Voici encore la morale du plaisir, la morale de l’intérêt, la morale socialiste, la morale maçonnique de M. Combes ; et il y en a encore, et il y en a toujours : c’est, comme dit Montaigne, un « tintamarre de cervelles ».
L’enseignement de la morale embarrasse autant les plus éminents professeurs que les politiciens. On en trouvera une nouvelle preuve dans un mémoire récent sur « Le Malaise moral », publié par le savant doyen de la Faculté des Lettres, M. Alfred Croiset. Sa rédaction trahit une profonde incertitude.

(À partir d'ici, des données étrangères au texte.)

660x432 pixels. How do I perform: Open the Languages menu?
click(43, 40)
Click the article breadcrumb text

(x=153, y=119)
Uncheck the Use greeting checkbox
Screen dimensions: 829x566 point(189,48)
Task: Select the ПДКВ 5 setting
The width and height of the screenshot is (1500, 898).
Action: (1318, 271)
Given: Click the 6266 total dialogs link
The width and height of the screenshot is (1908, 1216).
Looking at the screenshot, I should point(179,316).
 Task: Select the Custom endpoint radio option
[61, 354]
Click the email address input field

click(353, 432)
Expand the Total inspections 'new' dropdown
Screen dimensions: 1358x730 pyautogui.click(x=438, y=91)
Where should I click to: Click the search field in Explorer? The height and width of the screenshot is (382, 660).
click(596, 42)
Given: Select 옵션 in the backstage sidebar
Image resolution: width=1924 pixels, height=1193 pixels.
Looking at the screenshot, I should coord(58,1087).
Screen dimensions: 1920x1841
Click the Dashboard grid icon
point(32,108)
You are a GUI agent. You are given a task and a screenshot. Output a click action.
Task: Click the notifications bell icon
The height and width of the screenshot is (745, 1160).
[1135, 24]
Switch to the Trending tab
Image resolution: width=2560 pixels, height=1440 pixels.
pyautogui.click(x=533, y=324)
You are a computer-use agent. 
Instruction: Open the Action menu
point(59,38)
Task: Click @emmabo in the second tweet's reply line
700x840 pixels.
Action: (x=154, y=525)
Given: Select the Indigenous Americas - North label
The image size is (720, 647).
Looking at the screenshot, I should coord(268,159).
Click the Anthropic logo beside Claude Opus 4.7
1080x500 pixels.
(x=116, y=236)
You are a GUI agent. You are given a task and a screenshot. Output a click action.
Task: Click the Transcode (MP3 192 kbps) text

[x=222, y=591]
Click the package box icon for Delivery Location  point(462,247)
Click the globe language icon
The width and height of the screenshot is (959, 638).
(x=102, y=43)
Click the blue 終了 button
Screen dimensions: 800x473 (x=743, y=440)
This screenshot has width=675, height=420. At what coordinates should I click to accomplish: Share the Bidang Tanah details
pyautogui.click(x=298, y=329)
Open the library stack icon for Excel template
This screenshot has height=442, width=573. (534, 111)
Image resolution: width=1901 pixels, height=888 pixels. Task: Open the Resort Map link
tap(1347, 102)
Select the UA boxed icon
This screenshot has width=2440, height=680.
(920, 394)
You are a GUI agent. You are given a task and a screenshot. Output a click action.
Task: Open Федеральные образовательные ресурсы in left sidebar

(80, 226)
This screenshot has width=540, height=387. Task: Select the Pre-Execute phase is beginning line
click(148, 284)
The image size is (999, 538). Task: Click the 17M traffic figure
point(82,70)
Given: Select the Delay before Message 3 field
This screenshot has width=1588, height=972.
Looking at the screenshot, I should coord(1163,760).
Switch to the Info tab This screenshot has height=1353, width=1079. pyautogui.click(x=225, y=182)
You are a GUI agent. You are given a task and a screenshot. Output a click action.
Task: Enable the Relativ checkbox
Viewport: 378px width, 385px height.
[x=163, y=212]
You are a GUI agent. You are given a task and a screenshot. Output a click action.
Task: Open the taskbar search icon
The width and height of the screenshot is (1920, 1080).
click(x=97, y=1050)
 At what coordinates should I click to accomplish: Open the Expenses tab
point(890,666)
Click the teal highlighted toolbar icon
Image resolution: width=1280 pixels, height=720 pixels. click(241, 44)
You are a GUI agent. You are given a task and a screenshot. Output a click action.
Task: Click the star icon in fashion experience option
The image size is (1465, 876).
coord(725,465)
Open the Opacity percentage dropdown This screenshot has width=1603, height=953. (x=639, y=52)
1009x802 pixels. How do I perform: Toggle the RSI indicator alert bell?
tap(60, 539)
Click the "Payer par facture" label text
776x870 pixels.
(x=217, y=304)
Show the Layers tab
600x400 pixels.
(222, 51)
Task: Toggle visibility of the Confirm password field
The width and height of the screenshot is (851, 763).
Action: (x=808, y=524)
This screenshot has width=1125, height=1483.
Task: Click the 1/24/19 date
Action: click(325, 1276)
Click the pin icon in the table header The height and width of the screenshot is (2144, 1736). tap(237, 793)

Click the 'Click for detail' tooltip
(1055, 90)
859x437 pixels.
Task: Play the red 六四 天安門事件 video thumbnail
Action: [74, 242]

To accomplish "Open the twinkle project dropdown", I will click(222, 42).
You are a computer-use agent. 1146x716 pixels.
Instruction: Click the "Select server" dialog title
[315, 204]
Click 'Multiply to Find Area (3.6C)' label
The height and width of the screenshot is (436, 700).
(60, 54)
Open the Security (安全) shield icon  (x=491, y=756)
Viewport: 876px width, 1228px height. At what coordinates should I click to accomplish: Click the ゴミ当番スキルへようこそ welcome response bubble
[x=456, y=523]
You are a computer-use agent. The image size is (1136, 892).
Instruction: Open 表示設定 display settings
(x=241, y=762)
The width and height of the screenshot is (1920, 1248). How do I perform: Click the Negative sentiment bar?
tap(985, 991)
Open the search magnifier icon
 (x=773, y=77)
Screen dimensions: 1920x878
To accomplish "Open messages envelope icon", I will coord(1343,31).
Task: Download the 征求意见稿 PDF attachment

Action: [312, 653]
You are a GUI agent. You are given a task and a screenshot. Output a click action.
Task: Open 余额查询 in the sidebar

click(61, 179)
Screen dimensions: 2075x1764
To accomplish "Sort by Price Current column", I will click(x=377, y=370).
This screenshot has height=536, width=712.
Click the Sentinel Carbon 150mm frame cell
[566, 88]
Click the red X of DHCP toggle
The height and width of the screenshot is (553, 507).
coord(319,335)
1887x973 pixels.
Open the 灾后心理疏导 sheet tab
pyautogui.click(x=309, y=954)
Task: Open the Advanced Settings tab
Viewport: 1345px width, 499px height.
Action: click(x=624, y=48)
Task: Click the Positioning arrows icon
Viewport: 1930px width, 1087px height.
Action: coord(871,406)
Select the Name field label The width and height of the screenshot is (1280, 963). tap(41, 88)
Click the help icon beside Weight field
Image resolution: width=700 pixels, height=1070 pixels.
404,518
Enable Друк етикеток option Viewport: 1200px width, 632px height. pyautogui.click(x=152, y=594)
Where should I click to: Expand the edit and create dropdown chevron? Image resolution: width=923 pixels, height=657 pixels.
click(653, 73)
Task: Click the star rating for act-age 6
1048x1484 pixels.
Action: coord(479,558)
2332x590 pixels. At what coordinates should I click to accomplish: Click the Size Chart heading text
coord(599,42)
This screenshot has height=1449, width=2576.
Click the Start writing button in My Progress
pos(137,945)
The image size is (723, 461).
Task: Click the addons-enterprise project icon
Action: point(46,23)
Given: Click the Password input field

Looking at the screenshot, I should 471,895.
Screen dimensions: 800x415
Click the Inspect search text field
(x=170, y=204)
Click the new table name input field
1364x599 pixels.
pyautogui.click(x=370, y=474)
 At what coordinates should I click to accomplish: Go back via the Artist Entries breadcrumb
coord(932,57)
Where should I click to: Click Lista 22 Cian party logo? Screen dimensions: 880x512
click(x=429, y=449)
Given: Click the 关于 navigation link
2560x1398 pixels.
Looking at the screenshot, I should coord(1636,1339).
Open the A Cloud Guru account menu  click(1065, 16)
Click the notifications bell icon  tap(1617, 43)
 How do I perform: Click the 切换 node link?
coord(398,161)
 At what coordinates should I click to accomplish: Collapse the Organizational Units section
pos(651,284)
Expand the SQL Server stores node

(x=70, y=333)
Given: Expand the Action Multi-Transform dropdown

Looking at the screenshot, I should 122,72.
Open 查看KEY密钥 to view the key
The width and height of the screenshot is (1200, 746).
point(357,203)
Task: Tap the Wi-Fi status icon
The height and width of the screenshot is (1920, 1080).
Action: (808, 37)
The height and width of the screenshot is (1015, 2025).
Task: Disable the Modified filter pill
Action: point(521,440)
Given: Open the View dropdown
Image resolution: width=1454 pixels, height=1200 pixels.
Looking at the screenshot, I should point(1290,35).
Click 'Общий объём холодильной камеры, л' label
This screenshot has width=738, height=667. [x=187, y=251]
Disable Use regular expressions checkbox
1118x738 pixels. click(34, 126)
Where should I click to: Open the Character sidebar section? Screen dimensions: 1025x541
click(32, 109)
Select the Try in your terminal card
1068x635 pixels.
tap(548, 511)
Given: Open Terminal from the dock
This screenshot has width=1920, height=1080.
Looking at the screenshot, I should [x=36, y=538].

« Voici que la morale, dit-il, paraît dans tous les programmes. A l’école d’abord, au lycée ensuite, elle est enseignée dans toutes les classes, comme une chose distincte de la religion. Que va faire le maître en présence de cette tâche nouvelle ? Que pensera-il pour son propre compte et que dira-t-il à ses élèves ? Il est tenu à la neutralité religieuse : au nom de quel principe non confessionnel enseignera-t-il le devoir, l’obligation morale ? Il interroge les philosophes et se trouve en présence des réponses les plus discordantes : spiritualisme éclectique, kantisme, doctrines plus modernes de Guyau ou de Nietzsche, essais de morale scientifique, théorie de la science des mœurs, etc. Il est troublé, incertain. Quelques-unes de ces doctrines reposent sur des idées métaphysiques qui lui paraissent vaines, d’autres semblent laisser échapper les principes jugés d’ordinaire les plus essentiels à la morale. Que faire ? Il essaie de penser par lui-même et sent toute la difficulté de son rôle. Il se trompe quelquefois. »
En étudiant les fondements imaginaires et les fondements réels de la morale, nous rechercherons si les incertitudes actuelles des professeurs et des législateurs ne résultent pas simplement de l’illusion, fréquente aujourd’hui, consistant à croire la morale basée sur la raison, alors qu’elle dérive d’éléments indépendants de cette dernière.
Les méthodes actuelles d’étude de la morale n’ayant conduit qu’aux incertitudes signalées plus haut, nous essaierons d’en utiliser d’autres.